Fun Facts about Independence Day
- The delegates agreed to declare independence from Great Britain on July 2. It wasn’t until July 4 that the delegates agreed on the official final draft of the Declaration of Independence, and it wasn’t until August 2 that all delegates signed.
- The 56 signers represented 2.5 million people living in the 13 colonies. Today we have about 332 million people living in the US.
- The first Independence Day celebration was in Philadelphia on July 4, 1777 and featured a parade, a dinner, and fireworks. The day wasn’t an official federal holiday until almost 100 years later in 1870.
- Thomas Jefferson was the primary author of the Declaration of Independence along with John Adams, Roger Sherman, and Robert Livingston.
- Jefferson was also one of the framers of the Constitution and wrote in a letter to James Madison that he thought the Constitution should be redrafted by every future generation.
- The “certain unalienable rights” of “Life, Liberty, and the pursuit of Happiness” was originally written “the pursuit of Property” by Thomas Jefferson.
- John Hancock, as the President of the Congress at the time, was the first to sign the document.
- Thomas Jefferson and John Adams were friends and then bitter rivals for 14 years over how the country should be run. They reconciled through letters written over 14 years before they both died on the same day, July 4, 1826, exactly 50 years after the first Independence Day.

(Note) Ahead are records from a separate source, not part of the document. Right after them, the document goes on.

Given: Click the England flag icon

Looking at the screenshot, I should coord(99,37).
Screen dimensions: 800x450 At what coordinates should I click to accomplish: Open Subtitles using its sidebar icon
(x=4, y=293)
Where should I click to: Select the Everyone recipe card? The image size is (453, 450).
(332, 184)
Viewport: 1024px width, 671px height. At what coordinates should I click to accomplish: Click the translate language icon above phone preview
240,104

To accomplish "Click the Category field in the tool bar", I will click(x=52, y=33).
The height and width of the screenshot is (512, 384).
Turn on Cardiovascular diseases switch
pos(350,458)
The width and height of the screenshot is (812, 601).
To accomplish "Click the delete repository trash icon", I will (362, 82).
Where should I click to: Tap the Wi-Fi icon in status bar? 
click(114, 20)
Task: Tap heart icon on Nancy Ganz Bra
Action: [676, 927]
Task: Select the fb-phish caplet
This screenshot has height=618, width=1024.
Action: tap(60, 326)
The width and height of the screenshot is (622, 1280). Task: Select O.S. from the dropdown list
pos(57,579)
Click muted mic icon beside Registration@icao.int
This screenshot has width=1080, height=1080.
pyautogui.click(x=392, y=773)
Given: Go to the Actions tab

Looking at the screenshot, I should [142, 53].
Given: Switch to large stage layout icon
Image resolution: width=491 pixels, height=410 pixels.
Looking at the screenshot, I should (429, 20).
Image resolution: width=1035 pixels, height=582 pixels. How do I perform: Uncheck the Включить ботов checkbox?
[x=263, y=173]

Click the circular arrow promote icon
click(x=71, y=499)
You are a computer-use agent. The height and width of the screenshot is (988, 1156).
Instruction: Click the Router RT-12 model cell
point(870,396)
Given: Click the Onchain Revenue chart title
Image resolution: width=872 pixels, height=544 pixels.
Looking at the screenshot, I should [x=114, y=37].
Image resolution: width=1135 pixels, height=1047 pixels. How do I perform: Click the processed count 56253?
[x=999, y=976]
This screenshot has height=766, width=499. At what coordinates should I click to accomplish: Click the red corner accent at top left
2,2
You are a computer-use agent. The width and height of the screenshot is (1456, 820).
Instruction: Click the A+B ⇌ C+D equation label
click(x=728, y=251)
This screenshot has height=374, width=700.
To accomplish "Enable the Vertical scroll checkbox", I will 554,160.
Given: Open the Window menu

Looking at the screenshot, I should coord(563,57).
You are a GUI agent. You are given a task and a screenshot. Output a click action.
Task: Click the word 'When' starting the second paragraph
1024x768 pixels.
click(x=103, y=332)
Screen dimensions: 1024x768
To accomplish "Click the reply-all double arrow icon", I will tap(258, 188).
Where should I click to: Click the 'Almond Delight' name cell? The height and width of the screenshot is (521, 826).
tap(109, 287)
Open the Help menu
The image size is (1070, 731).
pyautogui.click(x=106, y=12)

- The Liberty Bell didn’t have anything to do with Independence Day and wasn’t called the Liberty Bell until 1830—the same time when it got its iconic crack.
- We import over $5.5M in US Flags each year from China, we spend over $1B on fireworks, and we eat around 150 million hot dogs.

The 56 delegates who signed the Declaration of Independence risked their lives and fortunes in declaring their intent to separate from England--treason.